| TEXT UNDER STUDY |
|---|

Well, that story seemed to strike a nerve: Thousands of people shared the article and the comments, both supportive and not, continue to fill the page. The story of this one mother in one day camp made international news.

And the good news is that the camp heard you -- and realized that I am not the only one in the world who thinks that our kids need something more than empty, processed food to get through the day. Here's the new menu:

Carrot sticks
Pita Chips
Pretzels
No sugar added popsicles and ice pops
Graham Crackers
Raisins
Apple slices
Apple sauce
Grapes
Watermelon
Bananas
Challah
Cheerios

As you can see, the highly processed, nutritionally void "food" is being replaced with more fruit and vegetables, including carrot sticks, apple slices, grapes, bananas and watermelon. Instead of cookies and chips, children will have applesauce, no sugar-added ice pops, raisins, pretzels and pita chips.

This is a tremendous step forward for a camp that for years served "junk" food with little resistance -- and faces its own challenges to what they can serve, including minimal storage space, no access to an industrial kitchen and dietary restraints (all food needs to be kosher, nut-free and dairy-free). But what the camp realized is that if you make healthy eating a priority, you can do it.

Indeed, every preschool director I've talked to through our First Bites program -- which aims to help preschools both offer healthier food as well encourage young children to eat that food -- has expressed similar barriers to offering whole, real food instead of highly processed, shelf stable foods. So what leads these schools and camps to change?

First, parents need to ask what their children are being served and speak up if they want a change. Once I saw the camp menu, I contacted the director about making changes and told every parent I knew or met in the hallway to contact the director if they also wanted a change. Create a parent committee, start a petition or identify community experts who can provide counsel free-of-charge, like a Registered Dietitian. Also, while it makes sense to start talking to your child's teacher and the head of the program, don't overlook the impact of the person who actually buys the snack, oftentimes neither the teacher nor the head of school. The person who does the shopping ultimately controls the menu.

|---|

| COMPLETE THE FOLLOWING |
a: In the camp snack article, what three requirements must all food served at the camp meet?
b: Copy the camp snack article word for word, from "As you can see, the" up to and including "you can do it.".
The lines that come next have nothing to do with the camp snack article.

| DATA |
|---|

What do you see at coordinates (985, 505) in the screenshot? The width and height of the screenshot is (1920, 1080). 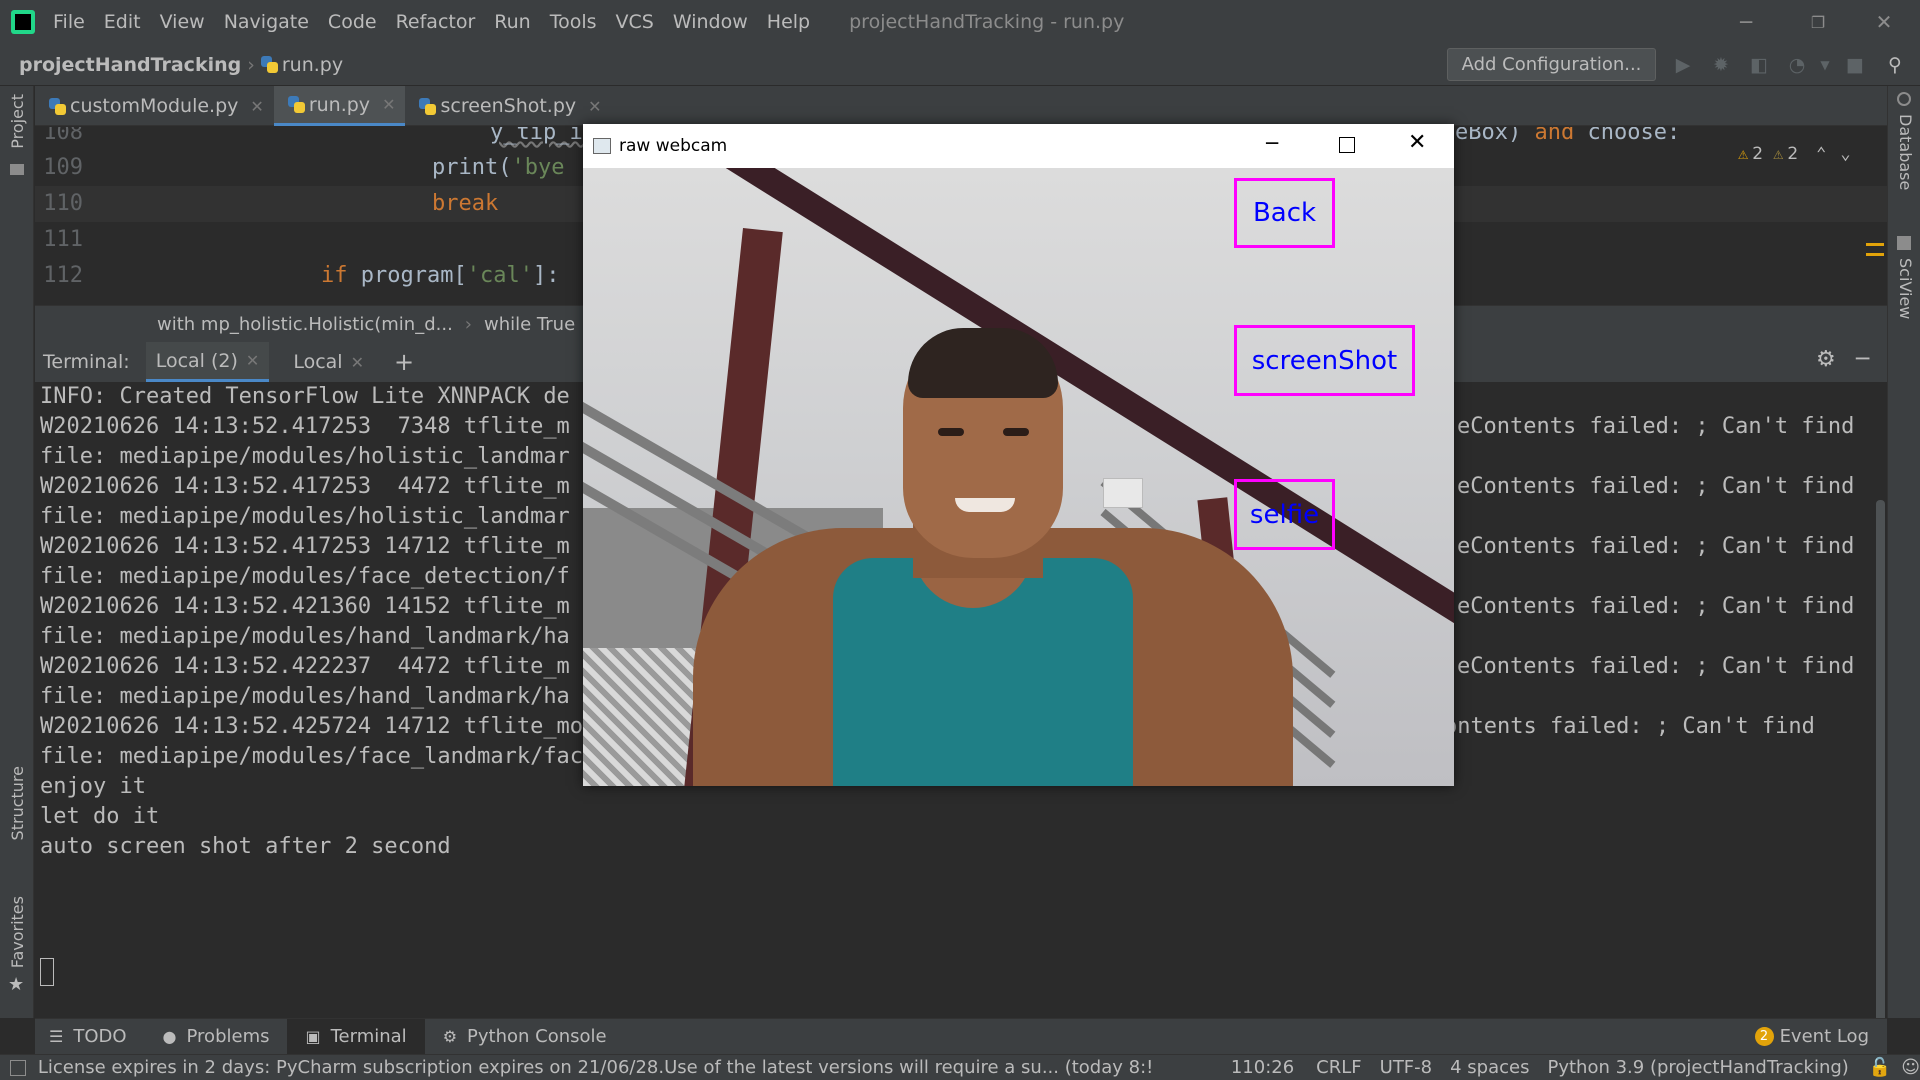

|---|

| ANSWERS TO THE TASKS |
a: All food must be kosher, nut-free and dairy-free.

b:
As you can see, the highly processed, nutritionally void "food" is being replaced with more fruit and vegetables, including carrot sticks, apple slices, grapes, bananas and watermelon. Instead of cookies and chips, children will have applesauce, no sugar-added ice pops, raisins, pretzels and pita chips.

This is a tremendous step forward for a camp that for years served "junk" food with little resistance -- and faces its own challenges to what they can serve, including minimal storage space, no access to an industrial kitchen and dietary restraints (all food needs to be kosher, nut-free and dairy-free). But what the camp realized is that if you make healthy eating a priority, you can do it.